Он попытался и сам прочитать молитву, но не смог, мысли путались, слова молитв все вылетели из головы…

Прошло еще некоторое время, солнце стало склоняться к вечеру, но жар не спадал, а как будто еще усилился. Но Огюст не хотел захода солнца, он понимал, что вместе с закатом угаснет и его жизнь. Несколько раз сознание его покидало, но страх умереть в беспамятстве заставлял его каждый раз очнуться.

Во время одного из таких обмороков ему померещился стук копыт. Он очнулся и напряг слух. Да, как будто лошадь… Что делать? Крикнуть? А если это возвращается за брошенным оружием кто-то из повстанцев? Добьет? О, пускай добивает, что уж там… А может быть, пожалеет? Пустая надежда! Но возможно, это свой… Надо крикнуть. А как? В груди нет воздуха, во рту, как в печи, все горит.

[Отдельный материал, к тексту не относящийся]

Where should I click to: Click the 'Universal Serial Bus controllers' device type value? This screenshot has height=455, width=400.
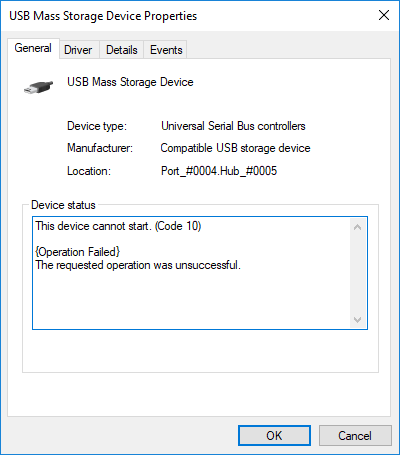233,126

Сознание раненого снова стало мутиться. И тут в стороне, но очень близко, разбивая беспамятство и боль, прозвенел голос:

– Анри!

И снова, еще ближе, отчаянно и горестно:

– Анри!

Он широко открыл глаза и рывком приподнял голову. Шагах в двадцати от него, гарцуя и испуганно фыркая от запаха крови, топталась рыжая худая лошадь. На ней, без седла, верхом, как мужчина, левой рукой сжав поводья, а правой прикрывая от солнца глаза, сидела Лизетта…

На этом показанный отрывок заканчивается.